→ TASK DATA:

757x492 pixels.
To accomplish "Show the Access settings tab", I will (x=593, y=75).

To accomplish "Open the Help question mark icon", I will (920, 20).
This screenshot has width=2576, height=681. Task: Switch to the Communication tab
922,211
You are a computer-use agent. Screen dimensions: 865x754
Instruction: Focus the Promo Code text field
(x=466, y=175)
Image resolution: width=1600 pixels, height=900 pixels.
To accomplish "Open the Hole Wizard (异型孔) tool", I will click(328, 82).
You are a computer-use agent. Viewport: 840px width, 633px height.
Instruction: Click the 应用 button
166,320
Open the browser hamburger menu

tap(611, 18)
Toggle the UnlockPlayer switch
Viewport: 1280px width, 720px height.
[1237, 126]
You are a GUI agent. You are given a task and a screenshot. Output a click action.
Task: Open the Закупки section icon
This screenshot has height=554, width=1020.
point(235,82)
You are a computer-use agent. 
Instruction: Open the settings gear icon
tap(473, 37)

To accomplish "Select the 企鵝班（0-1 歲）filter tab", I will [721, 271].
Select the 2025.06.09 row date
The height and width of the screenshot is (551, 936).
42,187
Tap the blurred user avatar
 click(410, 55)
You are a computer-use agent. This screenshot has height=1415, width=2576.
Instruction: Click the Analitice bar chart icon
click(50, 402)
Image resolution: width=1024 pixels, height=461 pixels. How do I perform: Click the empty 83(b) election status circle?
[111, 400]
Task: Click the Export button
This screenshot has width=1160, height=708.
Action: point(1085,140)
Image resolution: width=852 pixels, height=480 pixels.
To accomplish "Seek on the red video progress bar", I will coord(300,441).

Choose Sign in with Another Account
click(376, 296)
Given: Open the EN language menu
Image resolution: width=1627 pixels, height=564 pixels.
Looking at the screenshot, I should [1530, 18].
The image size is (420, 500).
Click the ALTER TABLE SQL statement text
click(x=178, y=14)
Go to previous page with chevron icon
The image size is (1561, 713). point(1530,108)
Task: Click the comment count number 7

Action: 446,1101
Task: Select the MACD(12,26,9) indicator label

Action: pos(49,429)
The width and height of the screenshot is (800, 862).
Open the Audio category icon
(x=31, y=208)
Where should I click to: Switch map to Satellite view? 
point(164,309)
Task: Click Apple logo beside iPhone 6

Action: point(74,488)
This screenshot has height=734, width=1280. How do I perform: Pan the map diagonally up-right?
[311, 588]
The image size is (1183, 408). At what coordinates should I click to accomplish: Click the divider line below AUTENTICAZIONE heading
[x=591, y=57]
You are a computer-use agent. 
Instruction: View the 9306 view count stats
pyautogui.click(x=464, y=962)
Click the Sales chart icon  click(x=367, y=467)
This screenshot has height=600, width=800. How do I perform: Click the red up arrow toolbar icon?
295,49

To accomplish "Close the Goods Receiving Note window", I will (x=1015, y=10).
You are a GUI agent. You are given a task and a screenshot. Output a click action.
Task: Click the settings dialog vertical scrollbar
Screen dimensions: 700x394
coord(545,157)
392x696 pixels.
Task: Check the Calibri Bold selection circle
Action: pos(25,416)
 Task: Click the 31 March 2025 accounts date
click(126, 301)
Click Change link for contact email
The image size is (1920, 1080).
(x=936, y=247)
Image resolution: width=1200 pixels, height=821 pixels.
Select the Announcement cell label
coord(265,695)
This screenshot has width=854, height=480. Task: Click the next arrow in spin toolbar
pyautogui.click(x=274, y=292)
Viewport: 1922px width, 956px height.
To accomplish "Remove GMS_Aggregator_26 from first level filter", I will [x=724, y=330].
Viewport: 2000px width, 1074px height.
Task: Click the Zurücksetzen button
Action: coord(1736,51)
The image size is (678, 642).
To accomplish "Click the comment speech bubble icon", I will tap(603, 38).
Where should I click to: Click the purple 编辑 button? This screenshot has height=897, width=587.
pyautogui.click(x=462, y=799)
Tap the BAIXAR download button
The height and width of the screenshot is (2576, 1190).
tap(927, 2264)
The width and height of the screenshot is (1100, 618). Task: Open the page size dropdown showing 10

→ PROBLEM DESCRIPTION: Repeat the entries above verbatim, but only from the line that has "Go to previous page with chevron icon" down to the line that has "Viewport: 1922px width, 956px height.", inclusive.

→ SOLUTION BELOW:
Go to previous page with chevron icon
The image size is (1561, 713). point(1530,108)
Task: Click the comment count number 7

Action: 446,1101
Task: Select the MACD(12,26,9) indicator label

Action: pos(49,429)
The width and height of the screenshot is (800, 862).
Open the Audio category icon
(x=31, y=208)
Where should I click to: Switch map to Satellite view? 
point(164,309)
Task: Click Apple logo beside iPhone 6

Action: point(74,488)
This screenshot has height=734, width=1280. How do I perform: Pan the map diagonally up-right?
[311, 588]
The image size is (1183, 408). At what coordinates should I click to accomplish: Click the divider line below AUTENTICAZIONE heading
[x=591, y=57]
You are a computer-use agent. 
Instruction: View the 9306 view count stats
pyautogui.click(x=464, y=962)
Click the Sales chart icon  click(x=367, y=467)
This screenshot has height=600, width=800. How do I perform: Click the red up arrow toolbar icon?
295,49

To accomplish "Close the Goods Receiving Note window", I will (x=1015, y=10).
You are a GUI agent. You are given a task and a screenshot. Output a click action.
Task: Click the settings dialog vertical scrollbar
Screen dimensions: 700x394
coord(545,157)
392x696 pixels.
Task: Check the Calibri Bold selection circle
Action: pos(25,416)
 Task: Click the 31 March 2025 accounts date
click(126, 301)
Click Change link for contact email
The image size is (1920, 1080).
(x=936, y=247)
Image resolution: width=1200 pixels, height=821 pixels.
Select the Announcement cell label
coord(265,695)
This screenshot has width=854, height=480. Task: Click the next arrow in spin toolbar
pyautogui.click(x=274, y=292)
Viewport: 1922px width, 956px height.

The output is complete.